Life science company licenses method to create blood vessel cells
An Indiana University technology that could accelerate work conducted by drug discovery researchers, cancer biologists and vascular biologists has been licensed to a life science company in the United Kingdom that will use it to generate blood vessel cells from stem cells, which it will sell to customers.
Indiana University Research and Technology Corp., which protects, markets and licenses intellectual property developed at Indiana University so it can be commercialized by industry, has licensed the work to Axol Bioscience Ltd. in Little Chesterford, Cambridgeshire, United Kingdom.
The method turns human induced pluripotent stem cells, or iPSCs, into endothelial cells, which are found on the interior of blood vessels. It was developed by Dr. Mervin C. Yoder, the Richard and Pauline Klinger Professor of Pediatrics and professor of biochemistry and molecular biology at the Indiana University School of Medicine.

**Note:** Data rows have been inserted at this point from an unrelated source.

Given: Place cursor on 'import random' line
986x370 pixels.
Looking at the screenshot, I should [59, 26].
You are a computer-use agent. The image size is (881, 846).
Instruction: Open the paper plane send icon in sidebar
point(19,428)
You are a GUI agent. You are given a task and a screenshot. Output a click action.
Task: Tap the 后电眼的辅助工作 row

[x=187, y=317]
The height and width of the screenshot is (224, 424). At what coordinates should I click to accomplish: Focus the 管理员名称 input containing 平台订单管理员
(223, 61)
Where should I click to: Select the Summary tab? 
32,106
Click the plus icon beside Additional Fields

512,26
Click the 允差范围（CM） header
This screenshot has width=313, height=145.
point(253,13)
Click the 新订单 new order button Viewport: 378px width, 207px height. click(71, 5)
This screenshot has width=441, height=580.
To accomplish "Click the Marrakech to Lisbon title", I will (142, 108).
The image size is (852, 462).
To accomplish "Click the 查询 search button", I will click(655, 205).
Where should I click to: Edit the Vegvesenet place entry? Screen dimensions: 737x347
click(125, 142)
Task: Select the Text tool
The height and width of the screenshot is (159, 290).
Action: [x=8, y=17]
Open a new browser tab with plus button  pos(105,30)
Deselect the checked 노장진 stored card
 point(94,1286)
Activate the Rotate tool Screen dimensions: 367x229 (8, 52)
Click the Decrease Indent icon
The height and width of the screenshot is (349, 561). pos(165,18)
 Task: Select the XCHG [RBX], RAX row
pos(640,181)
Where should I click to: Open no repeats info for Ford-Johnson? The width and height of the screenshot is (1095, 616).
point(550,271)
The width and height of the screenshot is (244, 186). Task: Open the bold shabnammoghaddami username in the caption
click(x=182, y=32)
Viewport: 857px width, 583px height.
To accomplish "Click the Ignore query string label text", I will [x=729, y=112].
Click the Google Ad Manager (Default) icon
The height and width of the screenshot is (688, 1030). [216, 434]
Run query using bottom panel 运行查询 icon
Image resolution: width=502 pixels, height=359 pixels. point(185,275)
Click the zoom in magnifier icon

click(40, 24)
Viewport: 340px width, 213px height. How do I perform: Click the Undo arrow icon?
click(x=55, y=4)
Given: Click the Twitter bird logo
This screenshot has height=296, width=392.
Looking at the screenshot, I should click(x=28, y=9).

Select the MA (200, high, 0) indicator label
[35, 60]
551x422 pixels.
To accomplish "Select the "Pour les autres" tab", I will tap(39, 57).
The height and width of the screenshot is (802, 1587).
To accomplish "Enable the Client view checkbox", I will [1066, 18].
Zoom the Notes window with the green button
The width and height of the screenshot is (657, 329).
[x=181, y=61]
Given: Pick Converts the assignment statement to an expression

"Nutan Prasain, an assistant research professor, developed the methods with me that were required to direct the differentiation of the stem cells into endothelial colony forming cells, or ECFC, the progenitor cells that give rise to endothelial cells," Yoder said. "The ECFC-derived endothelial cells display potent proliferative potential and in vivo vessel formation."
Yichen Shi, CEO and co-founder of Axol Bioscience, said endothelial cells can help researchers better understand the conditions in which vascular pathologies occur.
"These cells offer a biologically relevant model to study these conditions, which could reduce the need for animal testing and accelerate the discovery of treatments," he said.
Shi said researchers who work with endothelial cells are limited to using cells that have drawbacks.
"The Indiana University technology enables us to provide high-quality, physiologically relevant cells from a consistent donor source, saving researchers time and enabling more reliable data generation," he said.
Industrial and academic researchers will be able to purchase the endothelial cells directly from Axol.
"We'll produce a range of iPSC-derived ECFCs from healthy and patient donors," Shi said. "In the future, we will expand our range of custom services, which currently comprises cell sourcing, reprogramming, differentiation and gene editing, to include endothelial differentiation."